Dakar — L'archevêque de Dakar, Monseigneur Benjamin Ndiaye, invite les Sénégalais à faire en sorte que "l'intérêt supérieur de la nation prévale sur les calculs politiques", d'autant plus que, à son avis, les raisons invoquées par le président de la République pour ne pas tenir l'élection présidentielle à la date initialement prévue "ne sont pas claires pour tout le monde".
"Cela m'étonne que l'on ait pu remettre en cause tout un processus qui, malgré ses défauts et ses difficultés, était en voie d'être engagé pour la consultation du peuple sénégalais", a souligné d'abord le chef de l'Église catholique au Sénégal.
Dans une vidéo publiée sur YouTube par Kto, un média proche de l'Église catholique, l'archevêque de Dakar dit avoir l'impression que les Sénégalais sont "victimes de calculs politiques qui ne veulent pas dire leur nom".
"Nous avons écouté le président de la République, Macky Sall, en donner les raisons (les raisons du report du scrutin présidentiel).
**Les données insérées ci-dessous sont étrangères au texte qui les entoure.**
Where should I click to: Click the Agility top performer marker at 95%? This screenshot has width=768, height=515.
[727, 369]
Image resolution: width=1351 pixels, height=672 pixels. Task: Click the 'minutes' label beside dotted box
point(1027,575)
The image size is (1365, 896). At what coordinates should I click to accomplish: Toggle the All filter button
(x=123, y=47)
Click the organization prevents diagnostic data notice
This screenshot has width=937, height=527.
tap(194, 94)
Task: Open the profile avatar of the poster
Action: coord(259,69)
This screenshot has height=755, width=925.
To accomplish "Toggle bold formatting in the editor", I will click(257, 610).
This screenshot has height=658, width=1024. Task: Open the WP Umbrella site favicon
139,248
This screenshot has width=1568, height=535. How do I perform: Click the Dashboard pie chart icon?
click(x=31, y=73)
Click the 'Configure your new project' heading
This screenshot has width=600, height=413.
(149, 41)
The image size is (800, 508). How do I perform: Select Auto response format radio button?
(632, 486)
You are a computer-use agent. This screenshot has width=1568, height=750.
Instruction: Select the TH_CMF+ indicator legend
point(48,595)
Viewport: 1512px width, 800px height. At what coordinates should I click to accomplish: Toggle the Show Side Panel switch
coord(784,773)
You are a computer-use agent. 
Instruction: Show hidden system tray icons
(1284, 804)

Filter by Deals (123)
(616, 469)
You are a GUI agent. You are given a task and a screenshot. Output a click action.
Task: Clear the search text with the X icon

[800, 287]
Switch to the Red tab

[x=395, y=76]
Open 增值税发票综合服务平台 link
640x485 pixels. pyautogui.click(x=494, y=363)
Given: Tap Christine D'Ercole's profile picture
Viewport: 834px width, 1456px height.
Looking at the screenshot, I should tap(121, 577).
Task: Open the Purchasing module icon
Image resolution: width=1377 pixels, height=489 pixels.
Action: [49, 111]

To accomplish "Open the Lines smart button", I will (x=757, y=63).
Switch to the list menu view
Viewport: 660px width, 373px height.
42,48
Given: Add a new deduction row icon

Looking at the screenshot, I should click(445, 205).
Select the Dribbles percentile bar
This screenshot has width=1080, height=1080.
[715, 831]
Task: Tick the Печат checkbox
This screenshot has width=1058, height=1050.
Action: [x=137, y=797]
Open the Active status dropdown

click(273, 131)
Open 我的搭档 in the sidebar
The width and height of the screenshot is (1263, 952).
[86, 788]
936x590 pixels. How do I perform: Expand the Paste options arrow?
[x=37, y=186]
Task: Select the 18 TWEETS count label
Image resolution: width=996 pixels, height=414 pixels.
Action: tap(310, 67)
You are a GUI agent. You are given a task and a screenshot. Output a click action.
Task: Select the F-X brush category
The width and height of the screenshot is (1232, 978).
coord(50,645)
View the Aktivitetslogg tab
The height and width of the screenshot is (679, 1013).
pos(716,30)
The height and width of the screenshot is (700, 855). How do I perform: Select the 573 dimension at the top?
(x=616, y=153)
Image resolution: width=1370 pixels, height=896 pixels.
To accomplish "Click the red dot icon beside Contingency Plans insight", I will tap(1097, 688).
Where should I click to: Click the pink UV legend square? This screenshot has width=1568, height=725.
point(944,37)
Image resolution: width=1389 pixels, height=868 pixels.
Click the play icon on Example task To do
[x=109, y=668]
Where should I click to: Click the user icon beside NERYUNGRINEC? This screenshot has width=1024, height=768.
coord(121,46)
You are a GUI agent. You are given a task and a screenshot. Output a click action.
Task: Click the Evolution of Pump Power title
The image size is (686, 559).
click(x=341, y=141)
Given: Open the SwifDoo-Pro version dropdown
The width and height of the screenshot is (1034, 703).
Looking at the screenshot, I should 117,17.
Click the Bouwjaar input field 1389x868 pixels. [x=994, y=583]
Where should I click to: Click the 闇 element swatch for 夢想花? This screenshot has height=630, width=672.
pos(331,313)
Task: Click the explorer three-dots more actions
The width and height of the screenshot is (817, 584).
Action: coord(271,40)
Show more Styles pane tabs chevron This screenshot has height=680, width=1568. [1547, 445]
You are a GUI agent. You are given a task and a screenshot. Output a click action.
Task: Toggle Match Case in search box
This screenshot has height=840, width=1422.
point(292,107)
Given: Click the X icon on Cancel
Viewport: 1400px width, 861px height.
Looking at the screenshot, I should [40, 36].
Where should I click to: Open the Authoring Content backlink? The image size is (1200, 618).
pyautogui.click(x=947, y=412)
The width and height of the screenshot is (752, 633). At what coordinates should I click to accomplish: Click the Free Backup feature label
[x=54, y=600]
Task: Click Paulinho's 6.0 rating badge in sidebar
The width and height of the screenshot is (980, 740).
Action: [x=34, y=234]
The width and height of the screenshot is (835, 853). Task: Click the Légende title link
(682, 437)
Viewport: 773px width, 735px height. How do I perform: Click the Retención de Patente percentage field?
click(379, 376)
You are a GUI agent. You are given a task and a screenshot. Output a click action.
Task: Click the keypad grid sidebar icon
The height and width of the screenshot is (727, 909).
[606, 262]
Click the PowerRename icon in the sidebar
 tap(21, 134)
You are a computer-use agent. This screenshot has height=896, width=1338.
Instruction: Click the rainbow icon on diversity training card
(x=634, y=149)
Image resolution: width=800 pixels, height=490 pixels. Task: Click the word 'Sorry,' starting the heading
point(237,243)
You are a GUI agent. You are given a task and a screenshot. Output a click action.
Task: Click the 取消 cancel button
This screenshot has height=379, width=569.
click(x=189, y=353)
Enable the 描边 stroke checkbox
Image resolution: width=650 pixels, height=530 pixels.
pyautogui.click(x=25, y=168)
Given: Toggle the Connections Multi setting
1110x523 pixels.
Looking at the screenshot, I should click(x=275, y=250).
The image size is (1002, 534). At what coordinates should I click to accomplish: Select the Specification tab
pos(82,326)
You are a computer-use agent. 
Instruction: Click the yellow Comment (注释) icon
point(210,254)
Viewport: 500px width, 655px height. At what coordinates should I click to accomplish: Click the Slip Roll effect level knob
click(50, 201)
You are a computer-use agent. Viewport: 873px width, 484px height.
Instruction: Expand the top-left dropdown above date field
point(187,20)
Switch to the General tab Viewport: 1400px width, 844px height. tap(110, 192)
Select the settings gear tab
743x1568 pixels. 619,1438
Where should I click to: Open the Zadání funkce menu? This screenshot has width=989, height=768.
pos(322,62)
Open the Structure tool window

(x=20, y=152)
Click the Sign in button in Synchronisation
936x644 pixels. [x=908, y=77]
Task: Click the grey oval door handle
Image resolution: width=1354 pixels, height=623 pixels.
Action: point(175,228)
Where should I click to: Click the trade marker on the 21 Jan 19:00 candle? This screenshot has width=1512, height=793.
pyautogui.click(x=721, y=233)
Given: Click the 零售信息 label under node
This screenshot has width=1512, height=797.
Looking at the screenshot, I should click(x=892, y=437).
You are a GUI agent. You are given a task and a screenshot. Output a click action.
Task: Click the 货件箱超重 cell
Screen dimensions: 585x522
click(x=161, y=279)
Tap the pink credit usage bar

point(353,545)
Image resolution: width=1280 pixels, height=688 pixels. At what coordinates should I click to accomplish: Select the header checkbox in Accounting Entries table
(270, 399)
Elles ne sont pas pour autant claires pour tout le monde. Et c'est mon cas d'ailleurs [...] Tout était balisé jusqu'ici" en vue de l'élection d'un nouveau président de la République, le 25 février prochain, a-t-il poursuivi.
À cause des "contestations d'un parti politique, on remet en cause tout un processus", a fait remarquer le guide religieux.
"Le chef de l'État a sans doute les moyens physiques et matériels de maîtriser une situation, mais cela se passe quand même dans une ambiance de mécontentement. Et pour cette raison-là, vraiment, nous sommes dans une impasse qui me paraît assez grave", s'est-il inquiété en parlant de "manigances politiques".
L'archevêque de Dakar soutient que "la paix ne peut provenir que de la justice et de la vérité".
"Qu'on discute de projets de société..."
Selon lui, les évêques, les imams et les oulémas du Sénégal envisagent de publier "un communiqué conjoint" pour inviter le peuple sénégalais à "une campagne électorale civilisée".
"Je m'associe aux autres chefs religieux dans la prière, pour qu'il n'y ait pas, lors de la campagne électorale, des insultes ou de la violence. Qu'on discute de projets de société autour des valeurs qui nous mettent ensemble [de] construire notre pays", a poursuivi Monseigneur Benjamin Ndiaye.
Macky Sall a annulé le décret avec lequel il avait convoqué les Sénégalais aux urnes le 25 février prochain pour l'élection d'un nouveau président de la République. En prenant cette décision, il a invoqué des soupçons de corruption concernant des magistrats parmi ceux qui ont procédé à l'examen des 93 dossiers de candidature et jugé recevables 20 d'entre eux.
Une commission d'enquête parlementaire a été constituée à la demande de l'ex-parti au pouvoir, le PDS, dont le dossier de candidature a été rejeté par le Conseil constitutionnel en raison de la double nationalité de son candidat, l'ancien ministre Karim Wade.
L'Assemblée nationale a voté une proposition parlementaire reportant l'élection présidentielle au 15 décembre prochain. Lors du vote, des députés protestant contre cette proposition et le report du scrutin ont été expulsés de l'hémicycle par la Gendarmerie nationale.
Jeudi, 39 députés de l'opposition ont déposé au greffe du Conseil constitutionnel une saisine en inconstitutionnalité contre la loi reportant l'élection présidentielle.